• _Item-finding records_
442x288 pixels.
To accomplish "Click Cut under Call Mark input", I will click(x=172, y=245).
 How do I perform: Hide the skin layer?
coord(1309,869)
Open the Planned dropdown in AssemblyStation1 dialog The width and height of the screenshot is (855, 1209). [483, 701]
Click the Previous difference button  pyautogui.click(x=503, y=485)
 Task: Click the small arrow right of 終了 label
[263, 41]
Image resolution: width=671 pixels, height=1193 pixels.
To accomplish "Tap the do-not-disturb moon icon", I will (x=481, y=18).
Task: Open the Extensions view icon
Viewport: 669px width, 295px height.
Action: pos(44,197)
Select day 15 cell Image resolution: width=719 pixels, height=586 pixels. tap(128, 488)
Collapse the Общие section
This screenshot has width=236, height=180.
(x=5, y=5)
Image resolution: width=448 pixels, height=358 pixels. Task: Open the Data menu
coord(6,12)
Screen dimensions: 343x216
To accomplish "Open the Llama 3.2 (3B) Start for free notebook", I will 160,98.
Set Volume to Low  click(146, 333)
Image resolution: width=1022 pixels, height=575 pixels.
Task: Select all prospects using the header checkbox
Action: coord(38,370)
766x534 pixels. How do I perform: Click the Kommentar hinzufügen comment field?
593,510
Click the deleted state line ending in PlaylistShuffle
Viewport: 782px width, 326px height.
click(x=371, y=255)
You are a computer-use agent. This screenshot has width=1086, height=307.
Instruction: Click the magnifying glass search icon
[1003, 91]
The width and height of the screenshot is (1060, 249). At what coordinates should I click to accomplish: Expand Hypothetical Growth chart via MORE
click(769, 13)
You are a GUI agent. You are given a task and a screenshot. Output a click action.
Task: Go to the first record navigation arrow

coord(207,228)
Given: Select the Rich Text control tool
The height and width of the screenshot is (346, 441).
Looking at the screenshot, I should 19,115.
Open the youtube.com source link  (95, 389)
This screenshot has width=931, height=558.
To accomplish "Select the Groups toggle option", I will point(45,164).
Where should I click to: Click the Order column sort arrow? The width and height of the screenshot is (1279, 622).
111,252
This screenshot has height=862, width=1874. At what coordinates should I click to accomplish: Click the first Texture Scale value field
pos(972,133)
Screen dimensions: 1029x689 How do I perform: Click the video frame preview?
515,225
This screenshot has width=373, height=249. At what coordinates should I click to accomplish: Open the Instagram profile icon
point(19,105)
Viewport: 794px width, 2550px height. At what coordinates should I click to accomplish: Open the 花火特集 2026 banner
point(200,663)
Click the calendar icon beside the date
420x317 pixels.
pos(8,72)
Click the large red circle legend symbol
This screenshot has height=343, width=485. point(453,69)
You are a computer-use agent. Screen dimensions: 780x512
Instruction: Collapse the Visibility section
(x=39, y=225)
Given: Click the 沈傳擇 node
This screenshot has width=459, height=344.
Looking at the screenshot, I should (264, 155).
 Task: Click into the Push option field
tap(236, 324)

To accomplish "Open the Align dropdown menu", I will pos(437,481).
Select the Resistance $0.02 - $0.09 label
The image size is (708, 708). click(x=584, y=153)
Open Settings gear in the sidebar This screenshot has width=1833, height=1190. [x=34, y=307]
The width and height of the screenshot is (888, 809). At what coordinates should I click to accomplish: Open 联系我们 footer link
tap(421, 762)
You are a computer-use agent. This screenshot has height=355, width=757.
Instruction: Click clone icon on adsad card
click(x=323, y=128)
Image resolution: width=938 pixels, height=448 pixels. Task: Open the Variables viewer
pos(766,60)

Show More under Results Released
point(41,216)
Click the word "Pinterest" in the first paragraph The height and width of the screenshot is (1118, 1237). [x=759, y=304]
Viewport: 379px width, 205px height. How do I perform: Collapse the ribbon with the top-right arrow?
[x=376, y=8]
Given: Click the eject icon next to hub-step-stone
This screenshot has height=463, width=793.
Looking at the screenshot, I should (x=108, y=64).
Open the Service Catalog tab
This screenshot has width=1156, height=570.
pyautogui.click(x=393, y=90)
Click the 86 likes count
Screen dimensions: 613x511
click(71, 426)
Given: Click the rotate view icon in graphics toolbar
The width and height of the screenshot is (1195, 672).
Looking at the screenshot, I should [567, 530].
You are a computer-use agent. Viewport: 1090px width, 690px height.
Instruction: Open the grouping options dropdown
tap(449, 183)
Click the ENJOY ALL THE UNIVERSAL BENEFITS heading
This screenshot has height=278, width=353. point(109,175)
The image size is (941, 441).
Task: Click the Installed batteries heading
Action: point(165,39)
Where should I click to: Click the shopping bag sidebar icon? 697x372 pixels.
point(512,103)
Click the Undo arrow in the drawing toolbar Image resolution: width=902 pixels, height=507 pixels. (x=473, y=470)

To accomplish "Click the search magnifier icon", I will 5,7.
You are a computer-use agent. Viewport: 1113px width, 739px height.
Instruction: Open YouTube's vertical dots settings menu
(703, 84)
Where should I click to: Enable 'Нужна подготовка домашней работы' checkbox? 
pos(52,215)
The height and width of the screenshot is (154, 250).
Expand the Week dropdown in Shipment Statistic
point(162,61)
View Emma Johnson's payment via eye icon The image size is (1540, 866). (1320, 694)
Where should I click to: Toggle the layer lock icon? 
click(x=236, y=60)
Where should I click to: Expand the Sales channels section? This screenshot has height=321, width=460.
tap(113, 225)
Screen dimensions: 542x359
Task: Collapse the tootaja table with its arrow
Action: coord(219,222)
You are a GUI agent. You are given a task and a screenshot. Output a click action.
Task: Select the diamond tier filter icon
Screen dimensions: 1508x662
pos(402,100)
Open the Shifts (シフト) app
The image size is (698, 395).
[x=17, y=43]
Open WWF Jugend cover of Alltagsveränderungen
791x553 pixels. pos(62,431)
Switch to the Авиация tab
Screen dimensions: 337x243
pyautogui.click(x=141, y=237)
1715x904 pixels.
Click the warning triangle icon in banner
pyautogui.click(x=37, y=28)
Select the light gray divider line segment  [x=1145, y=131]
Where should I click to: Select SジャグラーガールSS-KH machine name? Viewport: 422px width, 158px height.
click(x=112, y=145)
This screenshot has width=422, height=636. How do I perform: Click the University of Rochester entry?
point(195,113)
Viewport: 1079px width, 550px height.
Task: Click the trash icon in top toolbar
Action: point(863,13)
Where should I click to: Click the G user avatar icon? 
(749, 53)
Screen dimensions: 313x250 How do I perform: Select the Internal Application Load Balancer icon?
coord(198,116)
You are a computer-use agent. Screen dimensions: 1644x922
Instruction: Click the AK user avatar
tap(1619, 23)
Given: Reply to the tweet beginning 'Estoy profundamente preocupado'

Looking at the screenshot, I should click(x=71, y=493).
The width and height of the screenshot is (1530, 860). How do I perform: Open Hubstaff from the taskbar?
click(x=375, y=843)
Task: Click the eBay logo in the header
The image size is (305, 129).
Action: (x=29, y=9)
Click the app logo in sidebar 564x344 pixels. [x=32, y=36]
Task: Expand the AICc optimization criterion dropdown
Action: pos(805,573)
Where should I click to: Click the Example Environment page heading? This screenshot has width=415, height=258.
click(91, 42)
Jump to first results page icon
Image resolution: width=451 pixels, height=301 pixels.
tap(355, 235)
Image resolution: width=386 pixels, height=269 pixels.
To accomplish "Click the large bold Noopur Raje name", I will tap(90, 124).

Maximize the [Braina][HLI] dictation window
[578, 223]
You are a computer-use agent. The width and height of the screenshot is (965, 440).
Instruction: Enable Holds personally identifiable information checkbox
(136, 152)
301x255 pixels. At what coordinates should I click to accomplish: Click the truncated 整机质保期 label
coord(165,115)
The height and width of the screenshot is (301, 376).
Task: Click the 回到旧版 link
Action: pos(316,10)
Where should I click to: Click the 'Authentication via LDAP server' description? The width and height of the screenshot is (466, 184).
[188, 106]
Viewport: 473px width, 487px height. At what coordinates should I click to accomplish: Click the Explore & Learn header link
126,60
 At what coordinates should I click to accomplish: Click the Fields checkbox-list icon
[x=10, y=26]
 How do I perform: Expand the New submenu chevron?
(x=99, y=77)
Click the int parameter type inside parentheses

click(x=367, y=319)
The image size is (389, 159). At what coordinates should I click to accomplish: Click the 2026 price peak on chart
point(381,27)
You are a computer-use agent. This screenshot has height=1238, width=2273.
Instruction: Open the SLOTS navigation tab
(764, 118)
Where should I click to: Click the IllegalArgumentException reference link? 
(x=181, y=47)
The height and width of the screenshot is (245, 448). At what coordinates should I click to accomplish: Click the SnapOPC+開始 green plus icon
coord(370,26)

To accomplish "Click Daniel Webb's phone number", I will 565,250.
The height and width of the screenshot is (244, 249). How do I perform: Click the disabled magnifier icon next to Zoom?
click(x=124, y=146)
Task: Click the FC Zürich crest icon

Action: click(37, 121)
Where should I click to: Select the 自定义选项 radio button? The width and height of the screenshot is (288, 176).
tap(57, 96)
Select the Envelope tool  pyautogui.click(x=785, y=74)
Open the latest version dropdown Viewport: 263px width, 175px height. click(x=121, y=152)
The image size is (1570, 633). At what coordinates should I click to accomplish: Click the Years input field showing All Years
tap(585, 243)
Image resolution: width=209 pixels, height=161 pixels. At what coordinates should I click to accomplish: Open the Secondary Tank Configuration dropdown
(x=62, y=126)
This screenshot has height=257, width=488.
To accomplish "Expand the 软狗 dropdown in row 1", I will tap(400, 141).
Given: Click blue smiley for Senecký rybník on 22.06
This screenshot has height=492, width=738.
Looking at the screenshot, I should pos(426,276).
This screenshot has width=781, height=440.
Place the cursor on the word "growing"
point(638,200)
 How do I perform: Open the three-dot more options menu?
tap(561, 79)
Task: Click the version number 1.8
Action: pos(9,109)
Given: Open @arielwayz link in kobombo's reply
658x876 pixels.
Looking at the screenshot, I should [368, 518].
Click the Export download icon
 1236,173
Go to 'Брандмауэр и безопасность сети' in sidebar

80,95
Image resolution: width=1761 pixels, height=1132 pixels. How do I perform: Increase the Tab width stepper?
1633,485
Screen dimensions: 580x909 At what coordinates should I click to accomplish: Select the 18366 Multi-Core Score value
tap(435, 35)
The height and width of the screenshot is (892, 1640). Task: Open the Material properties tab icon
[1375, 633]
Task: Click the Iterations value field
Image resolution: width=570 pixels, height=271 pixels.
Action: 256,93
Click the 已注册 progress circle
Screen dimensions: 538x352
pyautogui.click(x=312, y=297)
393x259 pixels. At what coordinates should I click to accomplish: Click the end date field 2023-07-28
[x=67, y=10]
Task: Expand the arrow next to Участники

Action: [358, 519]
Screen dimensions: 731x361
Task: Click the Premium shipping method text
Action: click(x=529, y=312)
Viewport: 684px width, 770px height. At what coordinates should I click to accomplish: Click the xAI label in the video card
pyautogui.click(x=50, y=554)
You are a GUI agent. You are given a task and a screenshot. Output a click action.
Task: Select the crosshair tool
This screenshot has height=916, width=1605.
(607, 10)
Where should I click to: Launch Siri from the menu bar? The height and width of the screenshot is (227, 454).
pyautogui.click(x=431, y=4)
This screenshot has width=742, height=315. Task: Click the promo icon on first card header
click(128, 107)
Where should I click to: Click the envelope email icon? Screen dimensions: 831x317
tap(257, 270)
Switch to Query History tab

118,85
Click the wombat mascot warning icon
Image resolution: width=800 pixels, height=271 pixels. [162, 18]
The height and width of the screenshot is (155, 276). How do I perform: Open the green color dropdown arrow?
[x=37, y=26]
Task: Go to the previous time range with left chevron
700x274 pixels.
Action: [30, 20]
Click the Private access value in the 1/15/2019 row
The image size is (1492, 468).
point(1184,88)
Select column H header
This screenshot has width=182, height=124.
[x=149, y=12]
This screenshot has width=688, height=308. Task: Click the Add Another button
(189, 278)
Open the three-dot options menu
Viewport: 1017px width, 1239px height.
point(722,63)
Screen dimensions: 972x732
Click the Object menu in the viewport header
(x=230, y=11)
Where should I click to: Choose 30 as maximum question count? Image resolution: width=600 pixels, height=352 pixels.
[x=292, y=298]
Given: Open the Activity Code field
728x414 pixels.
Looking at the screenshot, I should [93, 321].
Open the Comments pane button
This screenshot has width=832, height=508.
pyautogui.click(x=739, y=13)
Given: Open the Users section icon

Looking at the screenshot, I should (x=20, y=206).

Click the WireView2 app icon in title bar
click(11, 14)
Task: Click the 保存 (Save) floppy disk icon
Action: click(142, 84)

• _TASK INSTRUCTIONS_
Copy the items above verbatim, from the line containing "Task: Click the FC Zürich crest icon" to the line containing "will tap(400, 141).", including both of those lines.

• _RESPONSE TO THIS EXERCISE_
Task: Click the FC Zürich crest icon

Action: click(37, 121)
Where should I click to: Select the 自定义选项 radio button? The width and height of the screenshot is (288, 176).
tap(57, 96)
Select the Envelope tool  pyautogui.click(x=785, y=74)
Open the latest version dropdown Viewport: 263px width, 175px height. click(x=121, y=152)
The image size is (1570, 633). At what coordinates should I click to accomplish: Click the Years input field showing All Years
tap(585, 243)
Image resolution: width=209 pixels, height=161 pixels. At what coordinates should I click to accomplish: Open the Secondary Tank Configuration dropdown
(x=62, y=126)
This screenshot has height=257, width=488.
To accomplish "Expand the 软狗 dropdown in row 1", I will tap(400, 141).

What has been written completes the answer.